Large Metro Markets Show Biggest Slowdown in Single-Family Construction

Economics
Published
Contacts: Elizabeth Thompson
ethompson@nahb.org
(202) 266-8495

Stephanie Pagan
spagan@nahb.org
(202) 266-8254

Rising mortgage rates and elevated construction costs have taken a toll on the pace of single-family construction in markets across the nation, with the slowdown most pronounced in large metro areas. Multifamily market growth also fell in most areas of the country, according to the latest findings from the National Association of Home Builders (NAHB) Home Building Geography Index (HBGI) for the second quarter of 2023.

“While the pace of single-family construction posted a year-to-year decline in all the small and large geographic markets measured by the HBGI between the second quarter of 2022 and 2023, we expect these levels have bottomed out,” said NAHB Chairman Alicia Huey, a custom home builder and developer from Birmingham, Ala. “Single-family production should register growth in the months ahead as the Federal Reserve nears the end of its tightening cycle and mortgage rates begin to stabilize.”

“The latest HBGI data continue to show a changing geography for home construction,” said NAHB Chief Economist Robert Dietz. “Multifamily and single-family construction have shifted to lower-density markets, with market share gains for those types of markets. This is especially true for apartment construction, which has seen a segment share decline for large metro areas as development shifts to the suburbs and exurbs.”

The HBGI is a quarterly measurement of building conditions across the country and uses county-level information about single- and multifamily permits to gauge housing construction growth in various urban and rural geographies.

The lowest single-family year-over-year growth rates in the second quarter of 2023 occurred in large metro core counties, which posted a 24.8% decline. All large and small metro areas also had double-digit negative growth rates, while rural markets (defined as micro counties and non-metro counties) recorded negative growth rates in the single digits.

As single-family building levels have declined, the most pronounced drop-off has been in the combined market share of large metro areas (defined as core, suburban outlying). The total market share for these areas is 49.8%—a data series low—after falling for seven consecutive quarters prior to remaining unchanged from the first quarter of 2023.

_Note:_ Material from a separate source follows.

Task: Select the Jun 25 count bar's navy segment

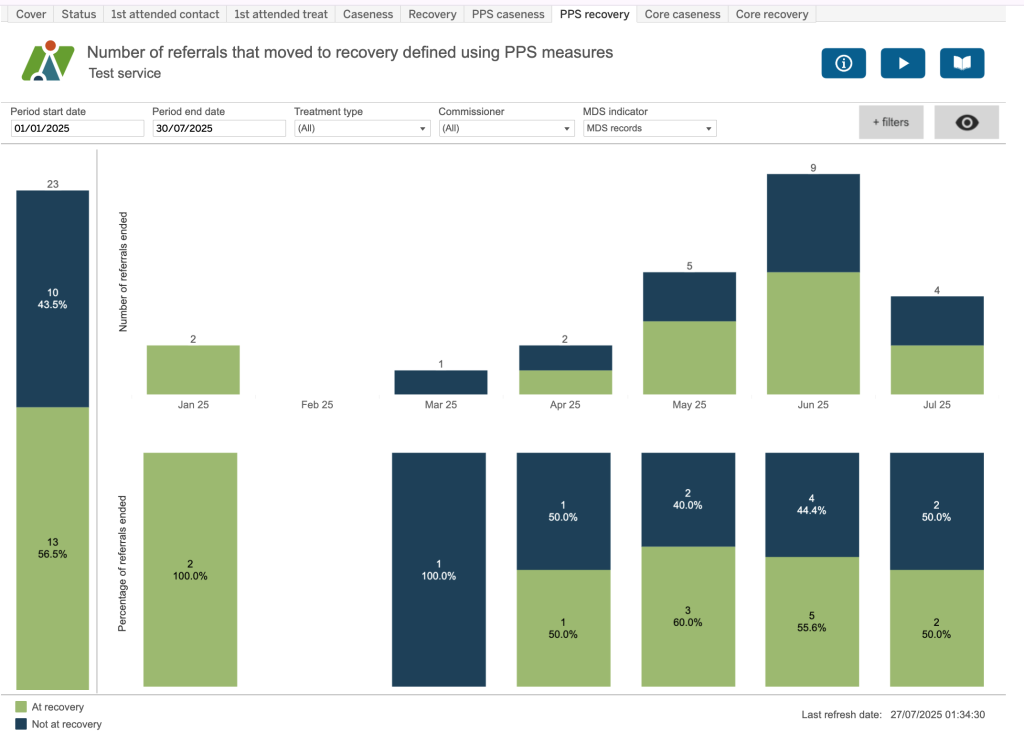Action: (x=813, y=223)
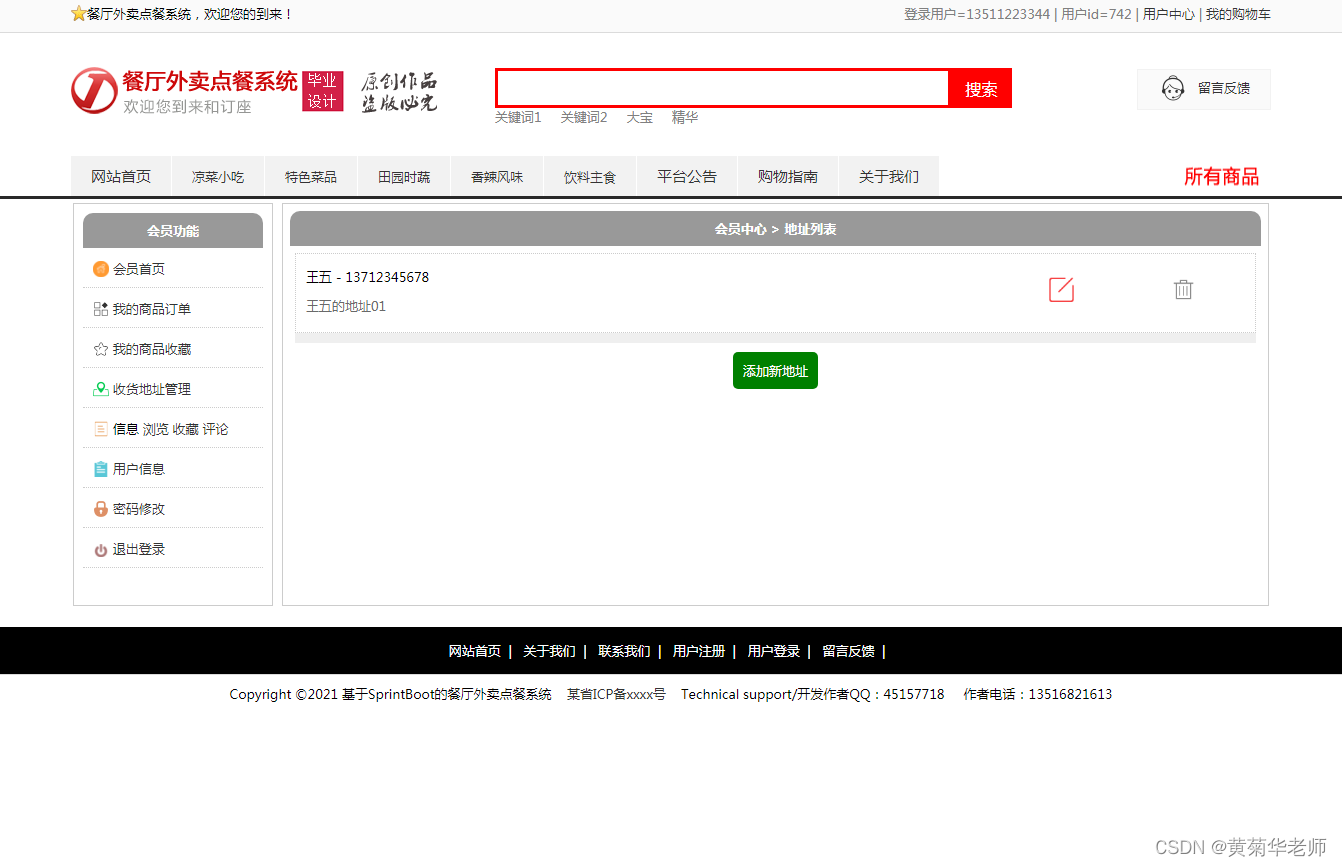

Breaking down the seven metro and county areas, the second quarter HBGI shows the following market shares in single-family home building:

  • 15.8% in large metro core counties
  • 24.6% in large metro suburban counties
  • 9.4% in large metro outlying counties
  • 28.5% in small metro core counties
  • 9.9% in small metro outlying areas
  • 7.2% in micro counties
  • 4.5% in non-metro/micro counties

In the multifamily sector, only three markets had positive growth rates in the second quarter of 2023:

  • 26.6% in non-metro/micro counties
  • 15.9% in large metro outlying counties
  • 3.1% in micro counties

Meanwhile, large metro core counties posted the lowest multifamily production growth rate of any market at -10.6%. This marks the third consecutive quarter where this geographic area registered the lowest growth rate.

In terms of market share in the multifamily arena, the large metro core counties fell from 42.2% in the first quarter of 2020 before the pandemic hit to 37.4% in the second quarter of 2023.